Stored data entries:
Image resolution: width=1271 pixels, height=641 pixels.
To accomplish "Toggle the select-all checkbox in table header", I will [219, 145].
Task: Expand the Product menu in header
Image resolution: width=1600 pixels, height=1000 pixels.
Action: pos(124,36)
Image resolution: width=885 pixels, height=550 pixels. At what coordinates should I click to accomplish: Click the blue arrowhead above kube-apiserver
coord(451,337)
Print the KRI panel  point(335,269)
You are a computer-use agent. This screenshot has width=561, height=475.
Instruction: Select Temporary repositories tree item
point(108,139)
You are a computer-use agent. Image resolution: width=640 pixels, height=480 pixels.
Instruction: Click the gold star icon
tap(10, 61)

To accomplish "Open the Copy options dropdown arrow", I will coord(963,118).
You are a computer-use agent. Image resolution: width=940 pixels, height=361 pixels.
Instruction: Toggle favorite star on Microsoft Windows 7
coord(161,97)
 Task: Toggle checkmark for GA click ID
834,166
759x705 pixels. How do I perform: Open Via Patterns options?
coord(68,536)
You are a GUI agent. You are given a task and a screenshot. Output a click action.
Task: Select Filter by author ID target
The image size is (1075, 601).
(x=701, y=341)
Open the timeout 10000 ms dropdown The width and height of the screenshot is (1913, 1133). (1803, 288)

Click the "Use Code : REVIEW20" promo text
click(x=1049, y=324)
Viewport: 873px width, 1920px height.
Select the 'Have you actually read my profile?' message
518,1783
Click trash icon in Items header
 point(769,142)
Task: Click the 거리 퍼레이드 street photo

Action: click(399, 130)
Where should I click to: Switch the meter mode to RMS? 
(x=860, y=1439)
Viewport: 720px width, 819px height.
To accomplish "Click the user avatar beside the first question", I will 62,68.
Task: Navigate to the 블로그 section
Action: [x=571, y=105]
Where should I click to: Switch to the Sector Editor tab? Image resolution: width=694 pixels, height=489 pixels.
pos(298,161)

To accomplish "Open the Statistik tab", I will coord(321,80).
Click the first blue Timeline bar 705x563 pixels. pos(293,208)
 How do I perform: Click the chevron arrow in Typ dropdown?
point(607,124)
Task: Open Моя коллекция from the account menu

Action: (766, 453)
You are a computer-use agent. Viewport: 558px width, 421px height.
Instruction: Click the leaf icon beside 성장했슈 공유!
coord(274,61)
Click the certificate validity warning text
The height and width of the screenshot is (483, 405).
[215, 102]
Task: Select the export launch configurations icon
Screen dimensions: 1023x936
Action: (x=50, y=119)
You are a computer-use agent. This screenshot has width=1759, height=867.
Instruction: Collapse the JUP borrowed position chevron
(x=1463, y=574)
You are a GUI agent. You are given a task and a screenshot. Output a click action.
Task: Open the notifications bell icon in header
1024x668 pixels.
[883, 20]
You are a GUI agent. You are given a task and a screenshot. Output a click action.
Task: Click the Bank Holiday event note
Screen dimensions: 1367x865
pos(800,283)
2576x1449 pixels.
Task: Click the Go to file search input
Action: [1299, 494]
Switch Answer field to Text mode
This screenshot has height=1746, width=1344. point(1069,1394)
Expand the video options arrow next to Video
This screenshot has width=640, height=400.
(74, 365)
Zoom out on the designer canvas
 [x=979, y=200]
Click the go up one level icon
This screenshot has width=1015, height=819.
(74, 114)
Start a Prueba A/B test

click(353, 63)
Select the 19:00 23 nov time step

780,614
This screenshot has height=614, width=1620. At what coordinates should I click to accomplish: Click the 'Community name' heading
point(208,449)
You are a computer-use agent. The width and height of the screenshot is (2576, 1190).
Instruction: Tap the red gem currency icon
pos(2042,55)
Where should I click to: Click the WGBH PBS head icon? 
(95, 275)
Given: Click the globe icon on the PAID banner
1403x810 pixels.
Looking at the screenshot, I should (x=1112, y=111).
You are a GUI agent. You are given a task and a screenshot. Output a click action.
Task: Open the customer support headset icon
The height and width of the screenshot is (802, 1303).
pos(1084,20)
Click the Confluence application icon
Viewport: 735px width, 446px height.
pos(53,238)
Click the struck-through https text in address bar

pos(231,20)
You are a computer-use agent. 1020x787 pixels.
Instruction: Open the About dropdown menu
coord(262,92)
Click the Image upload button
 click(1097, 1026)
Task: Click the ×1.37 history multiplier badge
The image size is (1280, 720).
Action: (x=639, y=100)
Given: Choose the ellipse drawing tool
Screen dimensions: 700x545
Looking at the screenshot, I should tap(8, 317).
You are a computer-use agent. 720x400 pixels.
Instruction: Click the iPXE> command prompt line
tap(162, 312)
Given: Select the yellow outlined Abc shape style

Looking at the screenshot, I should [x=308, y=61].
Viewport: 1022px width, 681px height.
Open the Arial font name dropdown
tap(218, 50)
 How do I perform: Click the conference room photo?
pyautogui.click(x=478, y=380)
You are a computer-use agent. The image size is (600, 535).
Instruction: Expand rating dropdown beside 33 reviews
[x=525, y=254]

Requirement
For each line of the data that includes the word "computer", return a copy of it.

Expected answer
You are a computer-use agent. This screenshot has width=561, height=475.
You are a computer-use agent. Image resolution: width=640 pixels, height=480 pixels.
You are a computer-use agent. Image resolution: width=940 pixels, height=361 pixels.
You are a computer-use agent. Viewport: 558px width, 421px height.
You are a computer-use agent. This screenshot has width=1759, height=867.
You are a computer-use agent. The width and height of the screenshot is (2576, 1190).
You are a computer-use agent. 1020x787 pixels.
You are a computer-use agent. 720x400 pixels.
You are a computer-use agent. The image size is (600, 535).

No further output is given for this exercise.